When it finishes, we will see that all the targets are now present in our directory:

[me@linuxbox diction-1.11]$ ls
config.guess de.po en install-sh sentence.c
config.h diction en_GB Makefile sentence.h
config.h.in diction.1 en_GB.mo Makefile.in sentence.o
config.log diction.1.in en_GB.po misc.c style
config.status diction.c getopt1.c misc.h style.1
config.sub diction.o getopt1.o misc.o
style.1.in configure diction.pot getopt.c NEWS style.c
configure.in diction.spec getopt.h nl style.o
COPYING diction.spec.in getopt_int.h nl.mo test
de diction.texi getopt.o nl.po
de.mo diction.texi.in INSTALL README

Among the files, we see diction and style, the programs that we set out to build. Congratulations are in order! We just compiled our first programs from source code!

But just out of curiosity, let’s run make again:

[me@linuxbox diction-1.11]$ make
make: Nothing to be done for `all'.

It produces only this strange message. What’s going on? Why didn’t it build the program again? Ah, this is the magic of make. Rather than simply build everything again, make builds only what needs building. With all of the targets present, make determined that there was nothing to do. We can demonstrate this by deleting one of the targets and running make again to see what it does.

[me@linuxbox diction-1.11]$ rm getopt.o
[me@linuxbox diction-1.11]$ make

We see that make rebuilds getopt.o and relinks the diction and style programs, since they depend on the missing module. This behavior also points out another important feature of make: It keeps targets up-to-date. make insists that targets be newer than their dependencies. This makes perfect sense, as a programmer will often update a bit of source code and then use make to build a new version of the finished product. make ensures that everything that needs building based on the updated code is built. If we use the touch program to “update” one of the source code files, we can see this happen:

[me@linuxbox diction-1.11]$ ls -l diction getopt.c
-rwxr-xr-x 1 me me 37164 2009-03-05 06:14 diction
-rw-r--r-- 1 me me 33125 2007-03-30 17:45 getopt.c
[me@linuxbox diction-1.11]$ touch getopt.c
[me@linuxbox diction-1.11]$ ls -l diction getopt.c
-rwxr-xr-x 1 me me 37164 2009-03-05 06:14 diction
-rw-r--r-- 1 me me 33125 2009-03-05 06:23 getopt.c
[me@linuxbox diction-1.11]$ make

After make runs, we see that it has restored the target to being newer than the dependency:

[me@linuxbox diction-1.11]$ ls -l diction getopt.c
-rwxr-xr-x 1 me me 37164 2009-03-05 06:24 diction
-rw-r--r-- 1 me me 33125 2009-03-05 06:23 getopt.c

The ability of make to intelligently build only what needs building is a great benefit to programmers. While the time savings may not be apparent with our small project, it is significant with larger projects. Remember, the Linux kernel (a program that undergoes continuous modification and improvement) contains several million lines of code.

Installing the Program

Well-packaged source code often includes a special make target called install.

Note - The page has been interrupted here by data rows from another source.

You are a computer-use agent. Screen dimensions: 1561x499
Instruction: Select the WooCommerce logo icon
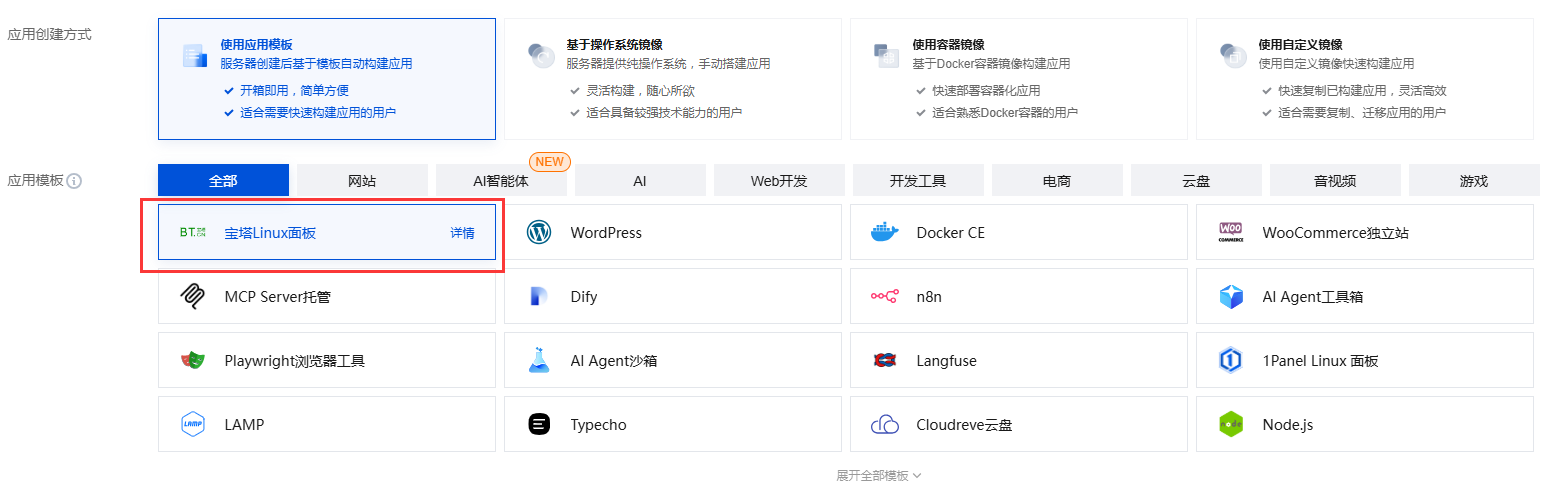pos(1231,233)
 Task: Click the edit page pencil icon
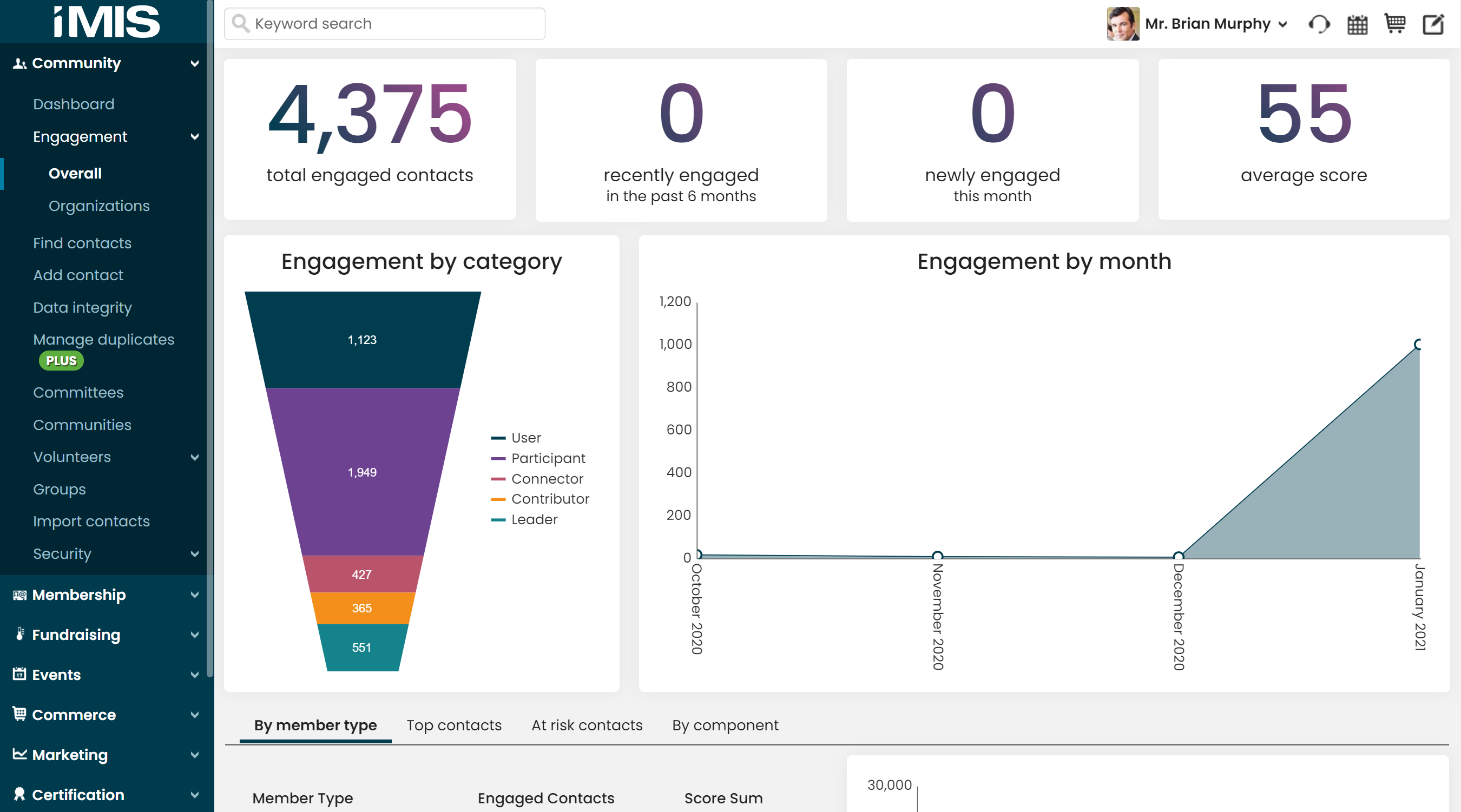click(1433, 24)
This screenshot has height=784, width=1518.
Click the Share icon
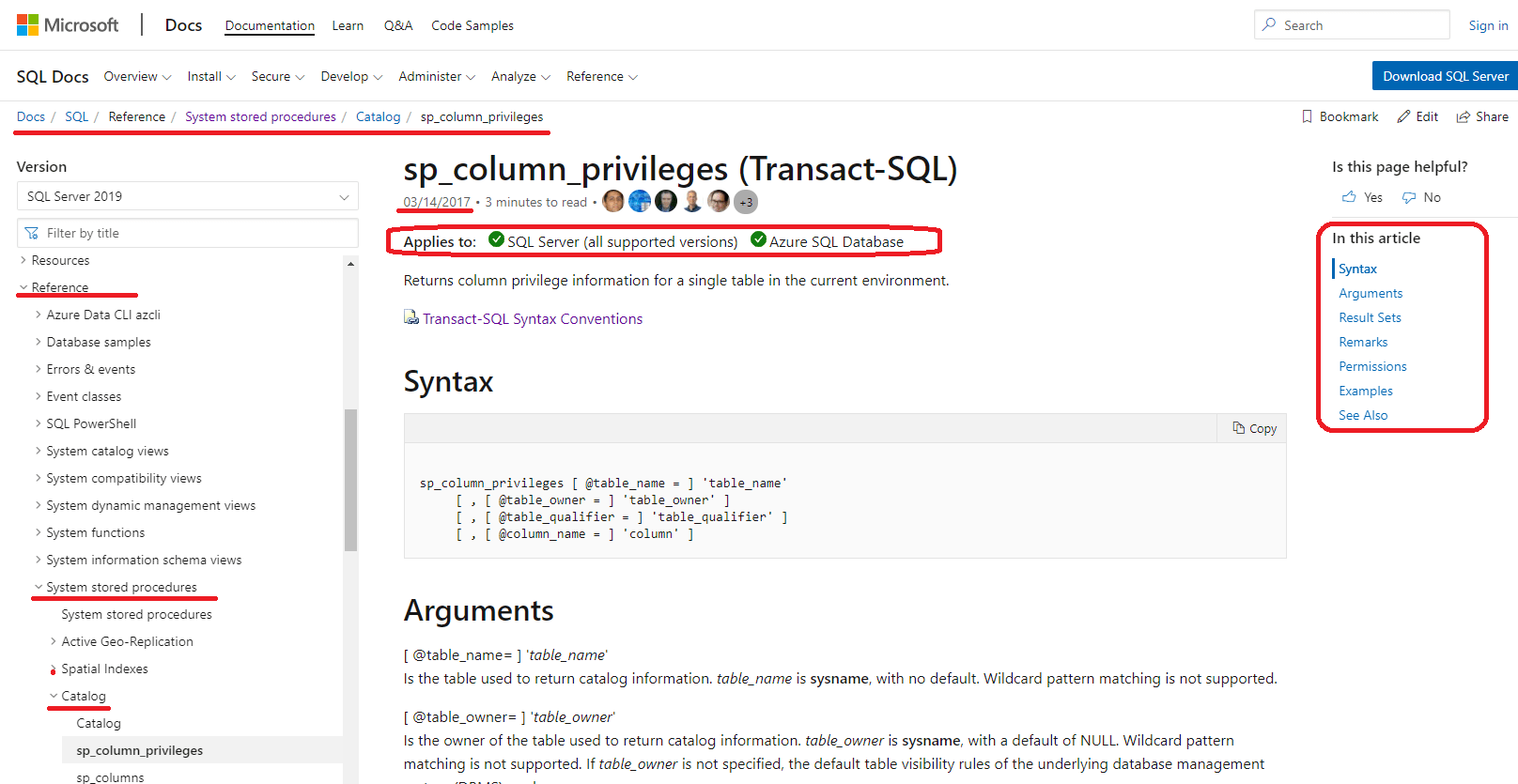click(1463, 116)
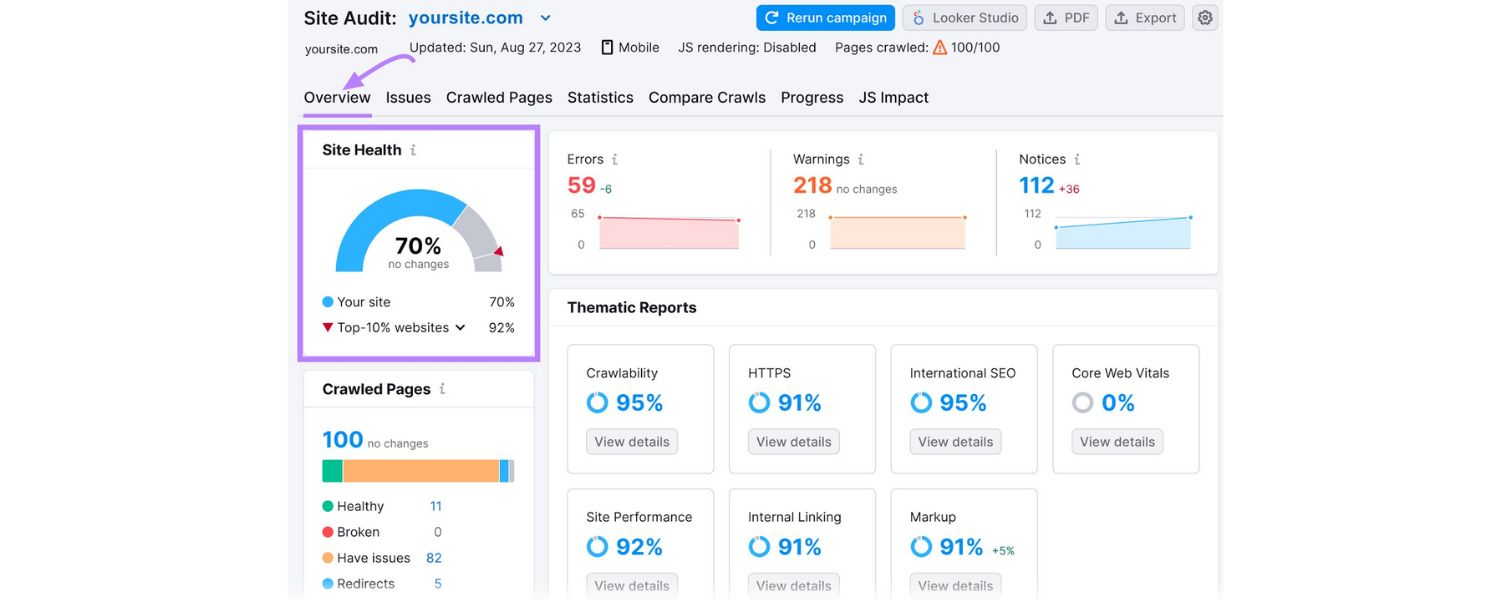Click the Crawled Pages stacked progress bar
The width and height of the screenshot is (1500, 600).
(x=417, y=469)
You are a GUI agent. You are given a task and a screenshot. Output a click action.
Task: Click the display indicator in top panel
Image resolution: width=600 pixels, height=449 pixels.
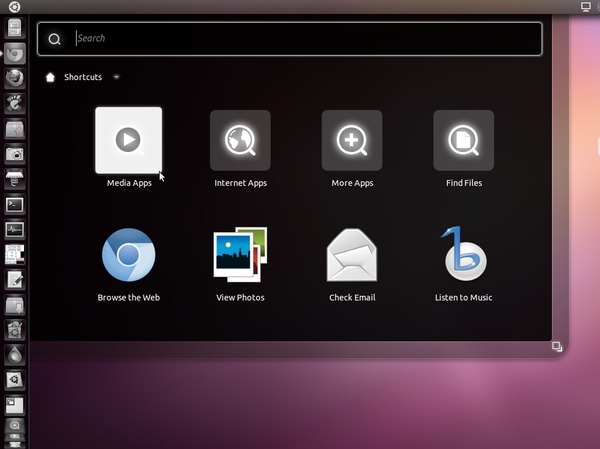point(585,6)
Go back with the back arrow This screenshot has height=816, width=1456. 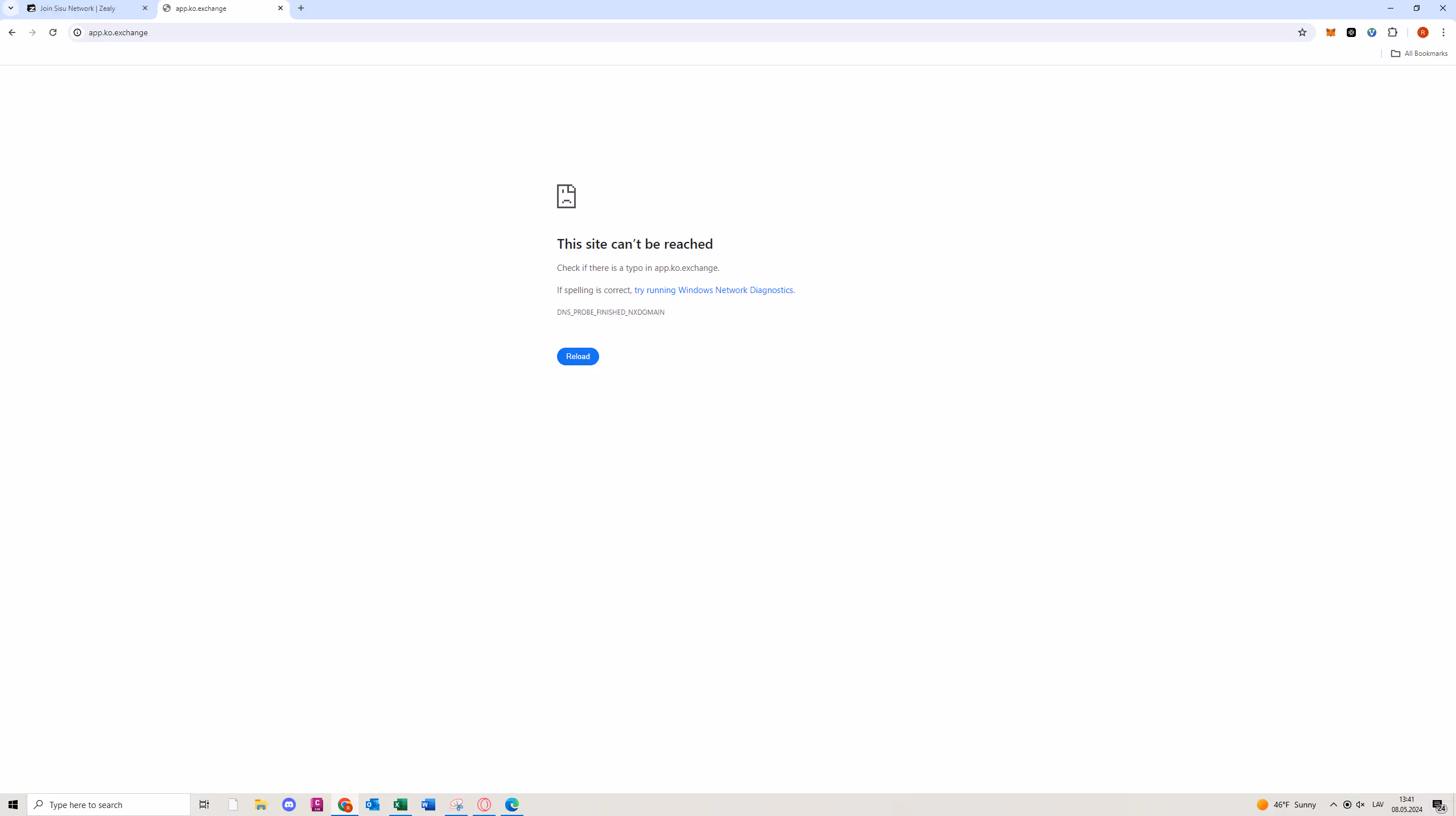pyautogui.click(x=12, y=32)
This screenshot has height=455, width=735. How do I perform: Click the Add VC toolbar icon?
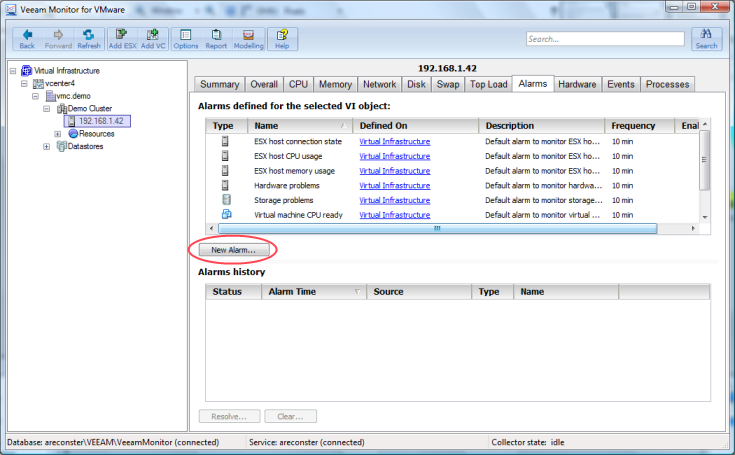[153, 39]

This target will install the final product in a system directory for use. Usually, this directory is /usr/local/bin, the traditional location for locally built software. However, this directory is not normally writable by ordinary users, so we must become the superuser to perform the installation:

[me@linuxbox diction-1.11]$ sudo make install

After we perform the installation, we can check that the program is ready to go:

[me@linuxbox diction-1.11]$ which diction
/usr/local/bin/diction
[me@linuxbox diction-1.11]$ man diction

And there we have it!

Final Note

In this chapter, we have seen how three simple commands—./configure, make, make install—can be used to build many source code packages. We have also seen the important role that make plays in the maintenance of programs. The make program can be used for any task that needs to maintain a target/dependency relationship, not just for compiling source code.